Problem to work on: Your answer should be every line of the entries that has the string "beside" in it.

** Source material follows **

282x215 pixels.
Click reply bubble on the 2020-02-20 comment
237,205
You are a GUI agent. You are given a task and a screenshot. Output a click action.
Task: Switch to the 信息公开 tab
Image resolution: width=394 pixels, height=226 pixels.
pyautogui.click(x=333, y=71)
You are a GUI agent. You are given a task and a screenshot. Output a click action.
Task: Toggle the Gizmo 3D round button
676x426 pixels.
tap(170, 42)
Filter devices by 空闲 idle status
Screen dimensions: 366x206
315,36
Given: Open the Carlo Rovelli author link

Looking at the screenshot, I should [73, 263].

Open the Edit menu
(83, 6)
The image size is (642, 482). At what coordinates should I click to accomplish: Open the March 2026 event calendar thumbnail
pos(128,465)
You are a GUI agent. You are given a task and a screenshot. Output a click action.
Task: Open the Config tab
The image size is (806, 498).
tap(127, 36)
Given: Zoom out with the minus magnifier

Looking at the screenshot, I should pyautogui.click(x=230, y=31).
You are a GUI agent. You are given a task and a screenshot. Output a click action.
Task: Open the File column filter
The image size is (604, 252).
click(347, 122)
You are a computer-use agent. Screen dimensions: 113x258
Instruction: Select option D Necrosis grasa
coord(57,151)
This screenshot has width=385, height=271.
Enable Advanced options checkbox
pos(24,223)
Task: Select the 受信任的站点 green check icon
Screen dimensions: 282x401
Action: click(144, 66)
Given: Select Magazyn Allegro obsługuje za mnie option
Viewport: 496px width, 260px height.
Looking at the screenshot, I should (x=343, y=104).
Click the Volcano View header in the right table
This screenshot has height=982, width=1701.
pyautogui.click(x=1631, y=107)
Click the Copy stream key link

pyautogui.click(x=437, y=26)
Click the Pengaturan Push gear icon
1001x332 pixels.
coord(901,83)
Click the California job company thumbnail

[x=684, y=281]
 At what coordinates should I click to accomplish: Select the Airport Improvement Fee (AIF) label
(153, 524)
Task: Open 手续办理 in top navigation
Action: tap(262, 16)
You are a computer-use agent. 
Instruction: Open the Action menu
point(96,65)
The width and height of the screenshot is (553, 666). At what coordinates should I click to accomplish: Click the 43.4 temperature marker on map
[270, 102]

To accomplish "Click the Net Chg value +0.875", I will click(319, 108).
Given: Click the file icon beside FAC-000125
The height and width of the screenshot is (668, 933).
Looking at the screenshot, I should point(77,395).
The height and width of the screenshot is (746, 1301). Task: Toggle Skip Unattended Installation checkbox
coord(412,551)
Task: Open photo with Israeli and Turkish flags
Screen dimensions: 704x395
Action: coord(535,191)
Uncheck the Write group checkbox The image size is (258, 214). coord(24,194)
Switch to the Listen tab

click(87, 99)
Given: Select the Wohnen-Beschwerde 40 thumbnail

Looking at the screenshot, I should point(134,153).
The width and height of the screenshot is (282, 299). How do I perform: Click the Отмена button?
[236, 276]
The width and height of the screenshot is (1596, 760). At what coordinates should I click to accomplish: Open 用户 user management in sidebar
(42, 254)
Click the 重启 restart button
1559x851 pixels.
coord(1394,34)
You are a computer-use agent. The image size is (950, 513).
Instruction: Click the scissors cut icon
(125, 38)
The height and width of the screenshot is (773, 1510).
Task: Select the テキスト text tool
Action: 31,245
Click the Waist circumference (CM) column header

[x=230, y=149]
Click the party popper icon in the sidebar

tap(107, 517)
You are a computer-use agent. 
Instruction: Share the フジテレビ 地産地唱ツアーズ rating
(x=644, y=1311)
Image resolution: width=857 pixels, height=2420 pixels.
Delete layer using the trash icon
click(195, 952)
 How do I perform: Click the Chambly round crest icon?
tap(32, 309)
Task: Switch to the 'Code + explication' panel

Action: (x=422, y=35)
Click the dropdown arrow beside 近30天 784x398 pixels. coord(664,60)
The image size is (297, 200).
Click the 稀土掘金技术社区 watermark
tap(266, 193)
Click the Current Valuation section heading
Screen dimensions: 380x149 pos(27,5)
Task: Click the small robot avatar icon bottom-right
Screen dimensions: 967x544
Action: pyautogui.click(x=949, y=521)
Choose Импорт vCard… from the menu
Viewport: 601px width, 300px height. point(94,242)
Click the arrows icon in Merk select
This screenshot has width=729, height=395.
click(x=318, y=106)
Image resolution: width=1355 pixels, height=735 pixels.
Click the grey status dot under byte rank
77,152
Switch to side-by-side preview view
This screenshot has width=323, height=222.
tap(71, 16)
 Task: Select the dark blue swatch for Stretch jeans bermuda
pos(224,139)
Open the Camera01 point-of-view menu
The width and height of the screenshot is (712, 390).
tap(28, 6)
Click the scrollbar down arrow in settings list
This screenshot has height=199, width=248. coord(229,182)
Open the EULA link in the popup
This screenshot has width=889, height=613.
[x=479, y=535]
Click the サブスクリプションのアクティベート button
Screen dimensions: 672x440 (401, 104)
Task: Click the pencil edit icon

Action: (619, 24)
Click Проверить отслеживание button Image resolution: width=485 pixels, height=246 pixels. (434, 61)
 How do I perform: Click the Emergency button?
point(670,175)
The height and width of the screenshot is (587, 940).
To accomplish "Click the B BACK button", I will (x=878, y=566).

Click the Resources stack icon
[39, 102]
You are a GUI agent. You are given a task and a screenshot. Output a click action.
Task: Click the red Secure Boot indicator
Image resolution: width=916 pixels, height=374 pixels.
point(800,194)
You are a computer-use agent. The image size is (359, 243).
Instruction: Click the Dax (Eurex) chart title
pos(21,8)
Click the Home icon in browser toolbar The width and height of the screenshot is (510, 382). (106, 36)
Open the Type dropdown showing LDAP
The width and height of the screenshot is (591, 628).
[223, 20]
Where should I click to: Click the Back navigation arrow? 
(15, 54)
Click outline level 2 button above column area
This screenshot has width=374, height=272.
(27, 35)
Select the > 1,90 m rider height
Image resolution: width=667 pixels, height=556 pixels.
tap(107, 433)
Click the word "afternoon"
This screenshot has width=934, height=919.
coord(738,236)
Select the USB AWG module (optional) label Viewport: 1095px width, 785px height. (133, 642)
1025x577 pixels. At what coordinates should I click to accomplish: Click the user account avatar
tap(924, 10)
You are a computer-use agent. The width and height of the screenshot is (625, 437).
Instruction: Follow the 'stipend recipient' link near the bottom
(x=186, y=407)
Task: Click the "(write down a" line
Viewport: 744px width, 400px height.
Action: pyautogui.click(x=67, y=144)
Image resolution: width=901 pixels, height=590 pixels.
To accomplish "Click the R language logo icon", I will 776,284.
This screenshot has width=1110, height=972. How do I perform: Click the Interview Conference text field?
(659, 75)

** End of Source material **

Result for this exercise:
Given: Click the file icon beside FAC-000125
Click the dropdown arrow beside 近30天 784x398 pixels. coord(664,60)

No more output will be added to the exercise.